• **TASK DESCRIPTION**:
Every line from the first one in the listing down to the line with "Task: Select the Server label" should be restated word for word.

• **RAW DATA**:
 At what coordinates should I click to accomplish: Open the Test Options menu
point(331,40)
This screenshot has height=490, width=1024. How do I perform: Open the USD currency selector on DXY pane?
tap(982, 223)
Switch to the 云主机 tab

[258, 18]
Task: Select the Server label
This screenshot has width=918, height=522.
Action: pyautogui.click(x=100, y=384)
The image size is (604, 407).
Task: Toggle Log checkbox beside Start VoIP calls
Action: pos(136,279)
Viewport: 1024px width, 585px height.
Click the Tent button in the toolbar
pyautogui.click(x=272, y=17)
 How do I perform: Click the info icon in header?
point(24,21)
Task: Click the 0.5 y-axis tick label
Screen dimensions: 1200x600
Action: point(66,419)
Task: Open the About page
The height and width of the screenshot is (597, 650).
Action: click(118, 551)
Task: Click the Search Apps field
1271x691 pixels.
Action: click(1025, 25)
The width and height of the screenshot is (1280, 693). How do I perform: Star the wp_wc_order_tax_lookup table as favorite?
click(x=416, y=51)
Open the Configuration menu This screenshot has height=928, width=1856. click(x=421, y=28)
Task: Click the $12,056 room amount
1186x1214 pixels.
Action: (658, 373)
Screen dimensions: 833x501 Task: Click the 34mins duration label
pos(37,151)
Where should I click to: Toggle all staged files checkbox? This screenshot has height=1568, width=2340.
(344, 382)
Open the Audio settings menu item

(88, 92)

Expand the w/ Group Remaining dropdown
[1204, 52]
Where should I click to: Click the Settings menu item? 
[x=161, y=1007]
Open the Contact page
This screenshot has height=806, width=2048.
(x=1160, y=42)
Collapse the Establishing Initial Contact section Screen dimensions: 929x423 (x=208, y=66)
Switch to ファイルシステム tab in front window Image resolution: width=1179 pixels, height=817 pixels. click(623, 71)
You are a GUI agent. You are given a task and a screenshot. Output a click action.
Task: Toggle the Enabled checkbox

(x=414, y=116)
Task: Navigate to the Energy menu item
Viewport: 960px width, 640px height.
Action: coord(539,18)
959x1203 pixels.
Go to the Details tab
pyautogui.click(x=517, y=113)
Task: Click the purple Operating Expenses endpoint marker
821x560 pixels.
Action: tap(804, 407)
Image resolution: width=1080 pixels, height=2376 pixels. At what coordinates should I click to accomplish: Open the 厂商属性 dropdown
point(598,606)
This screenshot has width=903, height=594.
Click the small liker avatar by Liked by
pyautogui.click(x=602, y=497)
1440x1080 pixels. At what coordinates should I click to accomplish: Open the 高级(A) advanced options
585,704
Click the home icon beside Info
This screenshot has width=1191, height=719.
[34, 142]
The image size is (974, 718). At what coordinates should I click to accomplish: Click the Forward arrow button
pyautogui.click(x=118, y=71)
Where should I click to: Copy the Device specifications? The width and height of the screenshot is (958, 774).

• **RESPONSE TO THIS TASK**:
 At what coordinates should I click to accomplish: Open the Test Options menu
point(331,40)
This screenshot has height=490, width=1024. How do I perform: Open the USD currency selector on DXY pane?
tap(982, 223)
Switch to the 云主机 tab

[258, 18]
Task: Select the Server label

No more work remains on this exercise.